# [Exercise goal]
Render the records below as a Markdown table with the columns Row and Line, starting from the line with "Open the gift box icon" and continuing through the end of the records, including both ends. Skip blank lines and leave the pictures out.

# [Exercise material]
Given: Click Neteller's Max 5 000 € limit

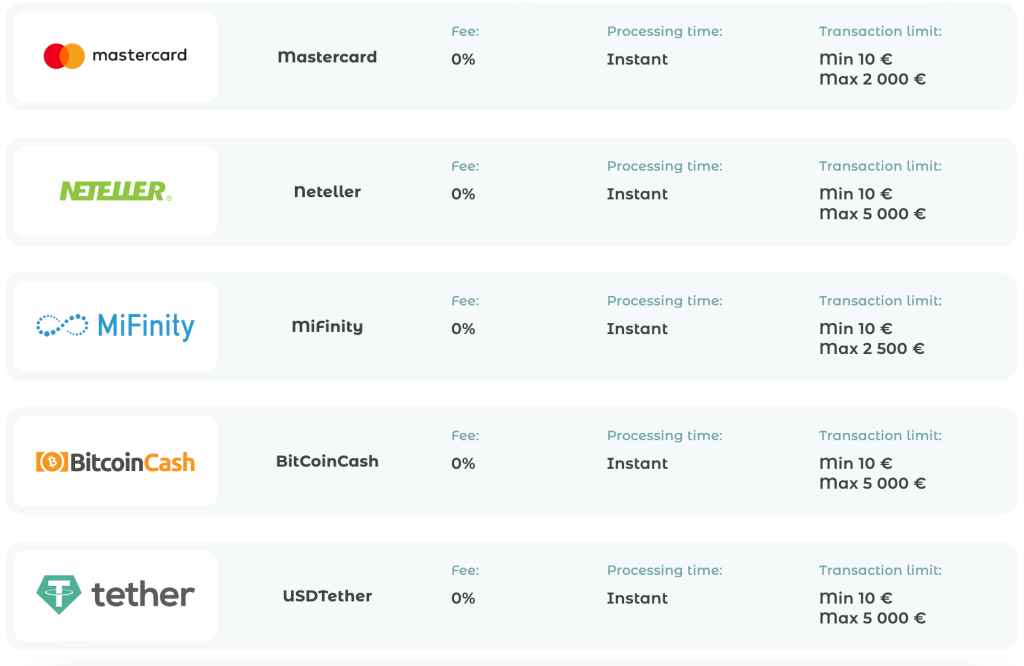Looking at the screenshot, I should point(872,214).
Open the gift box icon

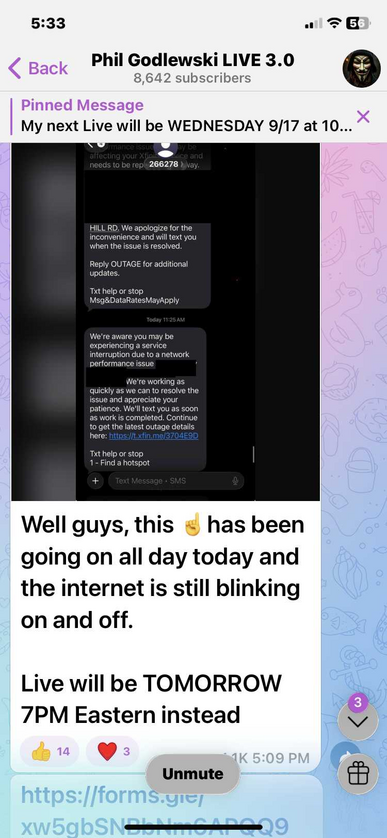[358, 773]
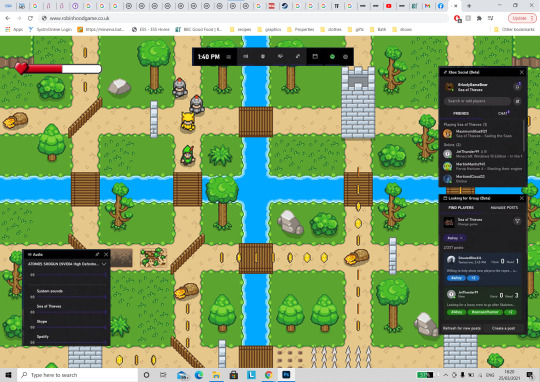Click the Search or add players field
The height and width of the screenshot is (382, 540).
[x=477, y=101]
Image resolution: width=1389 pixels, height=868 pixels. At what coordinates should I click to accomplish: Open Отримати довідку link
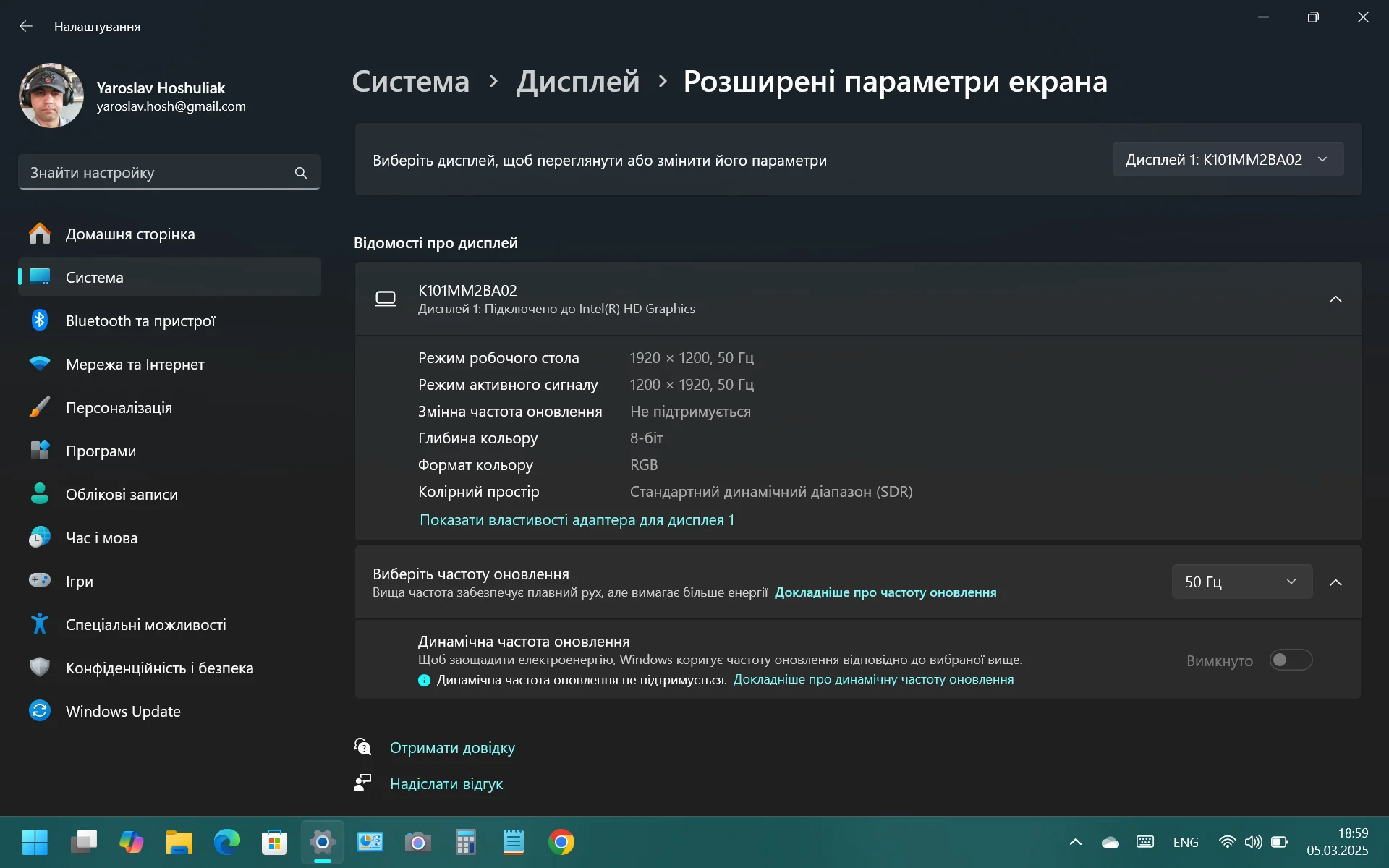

# [Expected output]
| Row | Line |
|---|---|
| 1 | Open the gift box icon |
| 2 | [358, 773] |
| 3 | Click the Search or add players field |
| 4 | The height and width of the screenshot is (382, 540). |
| 5 | [x=477, y=101] |
| 6 | Image resolution: width=1389 pixels, height=868 pixels. At what coordinates should I click to accomplish: Open Отримати довідку link |